_Problem statement:_
With every line kept intact, print the entries that appear below.

_Data extract:_
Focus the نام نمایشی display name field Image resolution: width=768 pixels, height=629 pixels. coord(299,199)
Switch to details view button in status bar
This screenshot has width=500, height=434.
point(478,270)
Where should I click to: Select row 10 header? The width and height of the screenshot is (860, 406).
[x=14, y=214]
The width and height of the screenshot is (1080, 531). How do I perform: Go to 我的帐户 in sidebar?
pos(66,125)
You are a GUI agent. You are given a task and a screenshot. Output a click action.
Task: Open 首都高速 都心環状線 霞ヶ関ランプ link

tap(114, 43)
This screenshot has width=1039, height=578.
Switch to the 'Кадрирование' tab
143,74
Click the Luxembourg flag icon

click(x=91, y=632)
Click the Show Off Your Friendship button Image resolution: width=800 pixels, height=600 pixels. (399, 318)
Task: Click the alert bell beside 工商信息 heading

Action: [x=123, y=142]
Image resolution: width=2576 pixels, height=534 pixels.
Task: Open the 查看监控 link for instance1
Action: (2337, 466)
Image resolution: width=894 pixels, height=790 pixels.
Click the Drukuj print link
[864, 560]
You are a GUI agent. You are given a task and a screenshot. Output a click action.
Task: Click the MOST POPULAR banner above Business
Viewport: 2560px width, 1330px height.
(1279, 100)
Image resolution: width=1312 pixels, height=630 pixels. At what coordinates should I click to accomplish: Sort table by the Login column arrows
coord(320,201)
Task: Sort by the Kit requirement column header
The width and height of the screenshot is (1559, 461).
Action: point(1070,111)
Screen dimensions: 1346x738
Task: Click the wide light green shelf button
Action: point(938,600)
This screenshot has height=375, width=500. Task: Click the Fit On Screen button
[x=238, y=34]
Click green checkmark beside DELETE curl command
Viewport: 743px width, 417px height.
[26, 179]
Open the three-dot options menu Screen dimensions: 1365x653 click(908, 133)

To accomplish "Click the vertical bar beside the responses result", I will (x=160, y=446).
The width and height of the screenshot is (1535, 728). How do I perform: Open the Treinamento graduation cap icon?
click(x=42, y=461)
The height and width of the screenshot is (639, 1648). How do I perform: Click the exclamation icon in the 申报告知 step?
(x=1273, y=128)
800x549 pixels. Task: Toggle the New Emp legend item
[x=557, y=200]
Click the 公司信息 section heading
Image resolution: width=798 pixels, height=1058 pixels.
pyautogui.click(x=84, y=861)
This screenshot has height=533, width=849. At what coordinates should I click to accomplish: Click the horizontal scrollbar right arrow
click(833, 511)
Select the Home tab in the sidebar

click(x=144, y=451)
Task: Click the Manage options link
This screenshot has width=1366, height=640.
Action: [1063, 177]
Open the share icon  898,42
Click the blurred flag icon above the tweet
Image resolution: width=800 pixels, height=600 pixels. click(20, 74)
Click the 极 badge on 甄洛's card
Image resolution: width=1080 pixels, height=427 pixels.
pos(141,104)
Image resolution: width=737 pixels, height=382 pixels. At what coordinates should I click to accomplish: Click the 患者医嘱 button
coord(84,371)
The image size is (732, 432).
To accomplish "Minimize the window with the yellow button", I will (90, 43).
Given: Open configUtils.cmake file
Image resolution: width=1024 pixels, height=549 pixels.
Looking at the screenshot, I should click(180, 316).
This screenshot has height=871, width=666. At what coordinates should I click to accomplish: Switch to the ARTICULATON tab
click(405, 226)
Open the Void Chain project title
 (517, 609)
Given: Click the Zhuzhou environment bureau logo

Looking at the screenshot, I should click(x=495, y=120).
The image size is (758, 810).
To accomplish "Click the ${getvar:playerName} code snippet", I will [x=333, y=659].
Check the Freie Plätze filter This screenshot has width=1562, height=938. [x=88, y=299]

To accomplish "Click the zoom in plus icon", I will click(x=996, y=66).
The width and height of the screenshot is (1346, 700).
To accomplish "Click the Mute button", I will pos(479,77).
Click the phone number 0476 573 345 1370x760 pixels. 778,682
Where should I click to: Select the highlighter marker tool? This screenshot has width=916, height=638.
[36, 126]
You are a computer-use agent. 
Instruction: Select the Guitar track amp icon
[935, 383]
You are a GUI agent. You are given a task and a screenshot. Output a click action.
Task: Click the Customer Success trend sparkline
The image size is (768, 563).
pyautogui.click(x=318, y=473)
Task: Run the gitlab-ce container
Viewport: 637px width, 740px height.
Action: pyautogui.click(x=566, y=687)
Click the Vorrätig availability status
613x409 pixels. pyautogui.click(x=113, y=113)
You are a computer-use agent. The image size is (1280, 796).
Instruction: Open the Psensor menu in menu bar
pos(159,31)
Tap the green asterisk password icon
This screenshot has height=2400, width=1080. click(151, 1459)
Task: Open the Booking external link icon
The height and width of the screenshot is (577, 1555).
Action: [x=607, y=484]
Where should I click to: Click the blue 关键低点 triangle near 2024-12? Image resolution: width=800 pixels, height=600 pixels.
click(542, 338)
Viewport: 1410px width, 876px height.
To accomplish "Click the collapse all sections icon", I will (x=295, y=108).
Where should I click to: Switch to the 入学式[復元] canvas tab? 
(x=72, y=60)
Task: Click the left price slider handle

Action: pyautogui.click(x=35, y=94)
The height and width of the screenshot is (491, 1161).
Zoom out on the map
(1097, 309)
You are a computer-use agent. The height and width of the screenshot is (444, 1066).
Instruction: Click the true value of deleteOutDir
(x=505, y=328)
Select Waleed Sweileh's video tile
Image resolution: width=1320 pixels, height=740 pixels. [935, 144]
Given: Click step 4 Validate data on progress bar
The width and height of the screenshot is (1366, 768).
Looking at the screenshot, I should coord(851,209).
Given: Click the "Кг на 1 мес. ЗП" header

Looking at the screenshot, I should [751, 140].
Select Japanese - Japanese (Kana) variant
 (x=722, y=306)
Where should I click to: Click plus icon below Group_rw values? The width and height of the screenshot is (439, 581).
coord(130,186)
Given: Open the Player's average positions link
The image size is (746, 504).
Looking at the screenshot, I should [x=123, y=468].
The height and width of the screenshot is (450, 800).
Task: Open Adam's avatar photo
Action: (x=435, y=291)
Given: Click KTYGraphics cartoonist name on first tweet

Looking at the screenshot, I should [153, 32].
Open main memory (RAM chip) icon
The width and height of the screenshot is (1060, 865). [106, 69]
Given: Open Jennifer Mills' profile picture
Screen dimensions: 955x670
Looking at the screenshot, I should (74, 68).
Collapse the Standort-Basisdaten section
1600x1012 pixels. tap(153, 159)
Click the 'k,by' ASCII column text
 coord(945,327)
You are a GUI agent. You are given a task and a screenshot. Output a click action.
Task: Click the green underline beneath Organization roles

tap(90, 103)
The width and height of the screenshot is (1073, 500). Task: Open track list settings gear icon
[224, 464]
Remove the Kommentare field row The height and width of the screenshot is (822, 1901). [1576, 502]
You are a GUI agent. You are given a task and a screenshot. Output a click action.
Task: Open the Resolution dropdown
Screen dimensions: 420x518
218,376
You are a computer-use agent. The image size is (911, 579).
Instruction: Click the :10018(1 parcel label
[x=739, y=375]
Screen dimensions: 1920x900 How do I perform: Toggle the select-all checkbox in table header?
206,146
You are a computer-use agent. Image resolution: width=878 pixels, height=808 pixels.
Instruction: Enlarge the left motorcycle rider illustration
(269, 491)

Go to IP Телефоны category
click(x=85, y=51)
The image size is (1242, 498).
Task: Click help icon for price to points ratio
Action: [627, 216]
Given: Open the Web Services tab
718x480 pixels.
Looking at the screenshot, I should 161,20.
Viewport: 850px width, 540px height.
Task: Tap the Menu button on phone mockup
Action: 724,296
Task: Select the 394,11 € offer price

_Answer to the exercise:_
Focus the نام نمایشی display name field Image resolution: width=768 pixels, height=629 pixels. coord(299,199)
Switch to details view button in status bar
This screenshot has width=500, height=434.
point(478,270)
Where should I click to: Select row 10 header? The width and height of the screenshot is (860, 406).
[x=14, y=214]
The width and height of the screenshot is (1080, 531). How do I perform: Go to 我的帐户 in sidebar?
pos(66,125)
You are a GUI agent. You are given a task and a screenshot. Output a click action.
Task: Open 首都高速 都心環状線 霞ヶ関ランプ link

tap(114, 43)
This screenshot has width=1039, height=578.
Switch to the 'Кадрирование' tab
143,74
Click the Luxembourg flag icon

click(x=91, y=632)
Click the Show Off Your Friendship button Image resolution: width=800 pixels, height=600 pixels. (399, 318)
Task: Click the alert bell beside 工商信息 heading

Action: [x=123, y=142]
Image resolution: width=2576 pixels, height=534 pixels.
Task: Open the 查看监控 link for instance1
Action: (2337, 466)
Image resolution: width=894 pixels, height=790 pixels.
Click the Drukuj print link
[864, 560]
You are a GUI agent. You are given a task and a screenshot. Output a click action.
Task: Click the MOST POPULAR banner above Business
Viewport: 2560px width, 1330px height.
(1279, 100)
Image resolution: width=1312 pixels, height=630 pixels. At what coordinates should I click to accomplish: Sort table by the Login column arrows
coord(320,201)
Task: Sort by the Kit requirement column header
The width and height of the screenshot is (1559, 461).
Action: point(1070,111)
Screen dimensions: 1346x738
Task: Click the wide light green shelf button
Action: point(938,600)
This screenshot has height=375, width=500. Task: Click the Fit On Screen button
[x=238, y=34]
Click green checkmark beside DELETE curl command
Viewport: 743px width, 417px height.
[26, 179]
Open the three-dot options menu Screen dimensions: 1365x653 click(908, 133)

To accomplish "Click the vertical bar beside the responses result", I will (x=160, y=446).
The width and height of the screenshot is (1535, 728). How do I perform: Open the Treinamento graduation cap icon?
click(x=42, y=461)
The height and width of the screenshot is (639, 1648). How do I perform: Click the exclamation icon in the 申报告知 step?
(x=1273, y=128)
800x549 pixels. Task: Toggle the New Emp legend item
[x=557, y=200]
Click the 公司信息 section heading
Image resolution: width=798 pixels, height=1058 pixels.
pyautogui.click(x=84, y=861)
This screenshot has height=533, width=849. At what coordinates should I click to accomplish: Click the horizontal scrollbar right arrow
click(833, 511)
Select the Home tab in the sidebar

click(x=144, y=451)
Task: Click the Manage options link
This screenshot has width=1366, height=640.
Action: [1063, 177]
Open the share icon  898,42
Click the blurred flag icon above the tweet
Image resolution: width=800 pixels, height=600 pixels. click(20, 74)
Click the 极 badge on 甄洛's card
Image resolution: width=1080 pixels, height=427 pixels.
pos(141,104)
Image resolution: width=737 pixels, height=382 pixels. At what coordinates should I click to accomplish: Click the 患者医嘱 button
coord(84,371)
The image size is (732, 432).
To accomplish "Minimize the window with the yellow button", I will (90, 43).
Given: Open configUtils.cmake file
Image resolution: width=1024 pixels, height=549 pixels.
Looking at the screenshot, I should click(180, 316).
This screenshot has height=871, width=666. At what coordinates should I click to accomplish: Switch to the ARTICULATON tab
click(405, 226)
Open the Void Chain project title
 (517, 609)
Given: Click the Zhuzhou environment bureau logo

Looking at the screenshot, I should click(x=495, y=120).
The image size is (758, 810).
To accomplish "Click the ${getvar:playerName} code snippet", I will [x=333, y=659].
Check the Freie Plätze filter This screenshot has width=1562, height=938. [x=88, y=299]

To accomplish "Click the zoom in plus icon", I will click(x=996, y=66).
The width and height of the screenshot is (1346, 700).
To accomplish "Click the Mute button", I will pos(479,77).
Click the phone number 0476 573 345 1370x760 pixels. 778,682
Where should I click to: Select the highlighter marker tool? This screenshot has width=916, height=638.
[36, 126]
You are a computer-use agent. 
Instruction: Select the Guitar track amp icon
[935, 383]
You are a GUI agent. You are given a task and a screenshot. Output a click action.
Task: Click the Customer Success trend sparkline
The image size is (768, 563).
pyautogui.click(x=318, y=473)
Task: Run the gitlab-ce container
Viewport: 637px width, 740px height.
Action: pyautogui.click(x=566, y=687)
Click the Vorrätig availability status
613x409 pixels. pyautogui.click(x=113, y=113)
You are a computer-use agent. The image size is (1280, 796).
Instruction: Open the Psensor menu in menu bar
pos(159,31)
Tap the green asterisk password icon
This screenshot has height=2400, width=1080. click(151, 1459)
Task: Open the Booking external link icon
The height and width of the screenshot is (577, 1555).
Action: [x=607, y=484]
Where should I click to: Click the blue 关键低点 triangle near 2024-12? Image resolution: width=800 pixels, height=600 pixels.
click(542, 338)
Viewport: 1410px width, 876px height.
To accomplish "Click the collapse all sections icon", I will (x=295, y=108).
Where should I click to: Switch to the 入学式[復元] canvas tab? 
(x=72, y=60)
Task: Click the left price slider handle

Action: pyautogui.click(x=35, y=94)
The height and width of the screenshot is (491, 1161).
Zoom out on the map
(1097, 309)
You are a computer-use agent. The height and width of the screenshot is (444, 1066).
Instruction: Click the true value of deleteOutDir
(x=505, y=328)
Select Waleed Sweileh's video tile
Image resolution: width=1320 pixels, height=740 pixels. [935, 144]
Given: Click step 4 Validate data on progress bar
The width and height of the screenshot is (1366, 768).
Looking at the screenshot, I should coord(851,209).
Given: Click the "Кг на 1 мес. ЗП" header

Looking at the screenshot, I should [751, 140].
Select Japanese - Japanese (Kana) variant
 (x=722, y=306)
Where should I click to: Click plus icon below Group_rw values? The width and height of the screenshot is (439, 581).
coord(130,186)
Given: Open the Player's average positions link
The image size is (746, 504).
Looking at the screenshot, I should [x=123, y=468].
The height and width of the screenshot is (450, 800).
Task: Open Adam's avatar photo
Action: (x=435, y=291)
Given: Click KTYGraphics cartoonist name on first tweet

Looking at the screenshot, I should [153, 32].
Open main memory (RAM chip) icon
The width and height of the screenshot is (1060, 865). [106, 69]
Given: Open Jennifer Mills' profile picture
Screen dimensions: 955x670
Looking at the screenshot, I should (74, 68).
Collapse the Standort-Basisdaten section
1600x1012 pixels. tap(153, 159)
Click the 'k,by' ASCII column text
 coord(945,327)
You are a GUI agent. You are given a task and a screenshot. Output a click action.
Task: Click the green underline beneath Organization roles

tap(90, 103)
The width and height of the screenshot is (1073, 500). Task: Open track list settings gear icon
[224, 464]
Remove the Kommentare field row The height and width of the screenshot is (822, 1901). [1576, 502]
You are a GUI agent. You are given a task and a screenshot. Output a click action.
Task: Open the Resolution dropdown
Screen dimensions: 420x518
218,376
You are a computer-use agent. The image size is (911, 579).
Instruction: Click the :10018(1 parcel label
[x=739, y=375]
Screen dimensions: 1920x900 How do I perform: Toggle the select-all checkbox in table header?
206,146
You are a computer-use agent. Image resolution: width=878 pixels, height=808 pixels.
Instruction: Enlarge the left motorcycle rider illustration
(269, 491)

Go to IP Телефоны category
click(x=85, y=51)
The image size is (1242, 498).
Task: Click help icon for price to points ratio
Action: [627, 216]
Given: Open the Web Services tab
718x480 pixels.
Looking at the screenshot, I should 161,20.
Viewport: 850px width, 540px height.
Task: Tap the Menu button on phone mockup
Action: 724,296
Task: Select the 394,11 € offer price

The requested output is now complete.